# Can a black syrian hamster carry torti? Confused!!



## Moonshine (Sep 27, 2009)

Well, as some might know, I bred my Black LH male to my Black LH female. Was expecting black babies really, & was quite happy with that! She produced a Handsome Yellow/Black, A Gorgeous Torti & 2 *adorable* blacks :flrt:
Still didn't know which parent carried the torti gene, but another litter leads me to believe that it is the male!
I bred the same Black LH male to my BEC LH female, & she had a litter of 12 on the 30th September. It was a bit of a weird decision to make, putting them together, but I was looking for some very big longhair babies, and this was the only way I could do it at the time :blush: I've been lucky enough to have had a quick look at the babies as she had them in a nest box with a hinged lid, meaning I can look without putting my scent on anything, and she doesn't notice a thing  I've seen at least 3 BEC babies, some Blacks with white bellies (Strange...Not sure what they are!!) and some black with light spotting & markings coming through...They look just like the torti baby I have now when she was that age. :flrt: So...Basically, I'm wondering if a Black hamster can carry Tort? 
*Pictures Below*

Also...I've got a litter of 4 at the moment. All eating & growing now, nearly 3 weeks old. When is the best age to separate into male/female groups? My last litter of 10 went into 2 groups at 4.5 weeks, and into groups of 3 & 2 at 5.5 weeks. All went to new homes at 6 weeks. Mummy hammie is getting a bit annoyed with them now tbh...So not sure what to do :blush:

Thanks for all advice...Pics of both litters now!:flrt:

Older Litter - 3 Weeks tomorrow (Wednesday 7th)



























Younger Litter - Week Old Tomorrow (Wednesday 7th)




























Sorry about the long post :blush: 

Thanks in advance: victory:


----------



## saxon (Feb 26, 2007)

Your BEC could be a yellow????

As far as I know tort isnt' 'carried'.

I've never had torts form anything other than, either, tort mothers or yellow parent to 'any other colour' parent.

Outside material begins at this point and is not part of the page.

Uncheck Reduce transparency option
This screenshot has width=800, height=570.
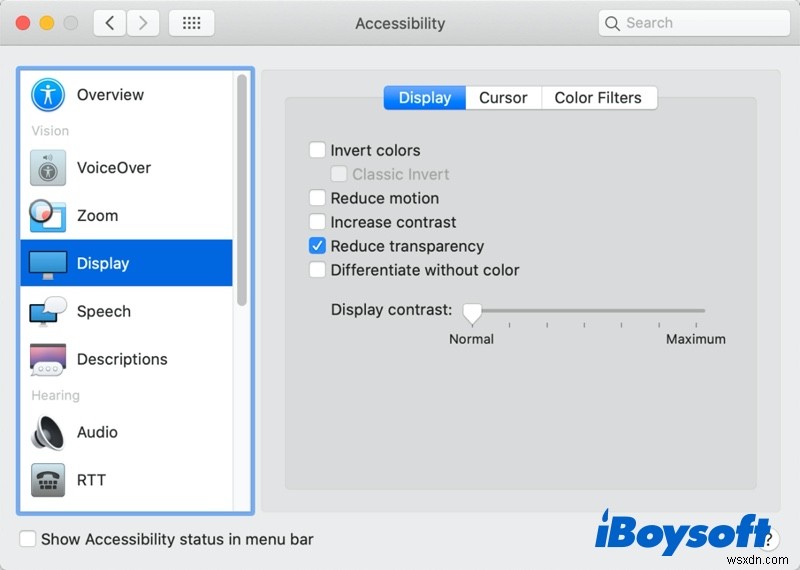coord(317,246)
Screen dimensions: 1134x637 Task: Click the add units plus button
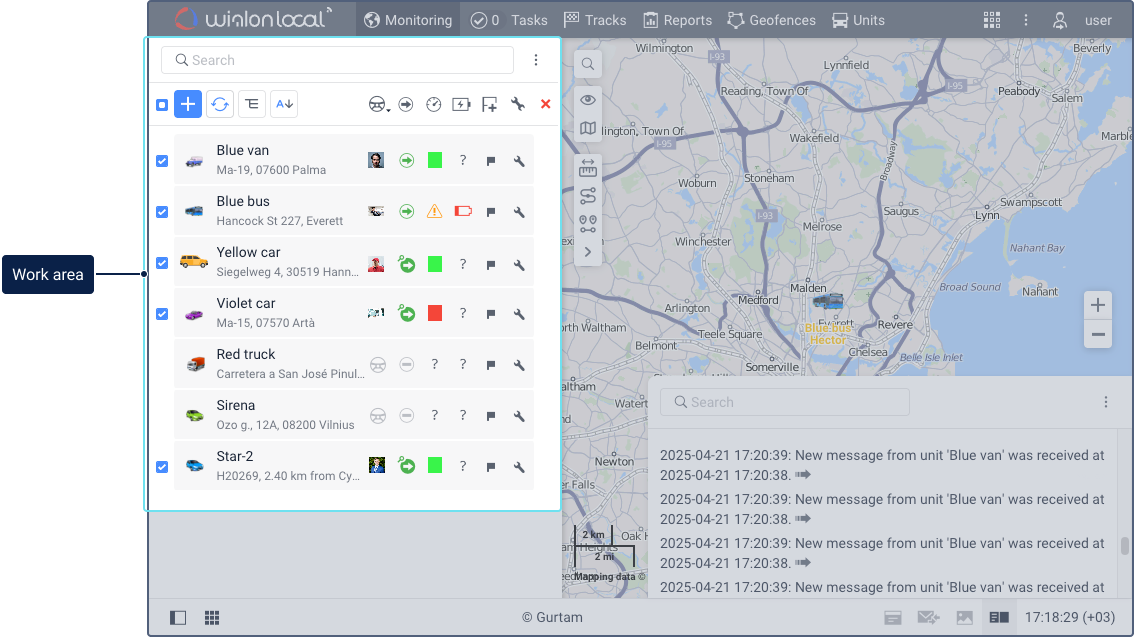tap(188, 104)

Has wither black got white on them?
If so they could possibly be badly marked dominant spot and you have a DS in the litter.
It's very difficult to tell at that age.......or at least it is for me.


----------



## saxon (Feb 26, 2007)

Just to say I seperate the boys at 4 weeks but I have been known to leave a small litter of does with Mum until around 6-7 weeks or older sometimes.

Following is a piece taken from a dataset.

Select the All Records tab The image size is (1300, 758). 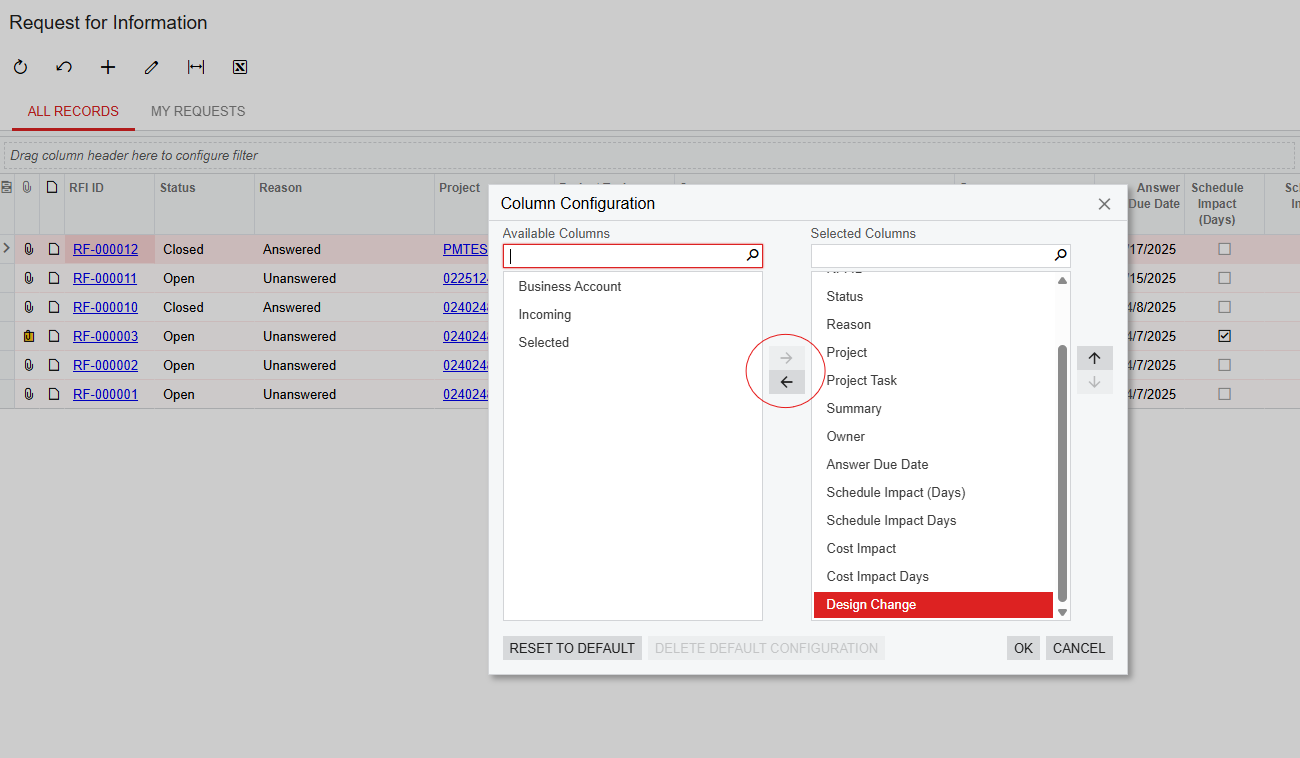pos(73,111)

I'm lucky I think in that my does don't get p'd off with the young'uns until much later on.

I currenlty have a cage, a savic cambridge, with 11 baby boys in form three different litters and a cage, gabber rex, with 10 baby girls in it from the same litters getting on famously.

Just had alitter born today from my tort and white to my yellow boy so expecting tort and yellow girls and yellow and black boys...unless I'm pleasantly surprised of course.


----------



## mattm (Jul 18, 2008)

Lovely babies.

To answer your question, no, tort cannot be carried in any case.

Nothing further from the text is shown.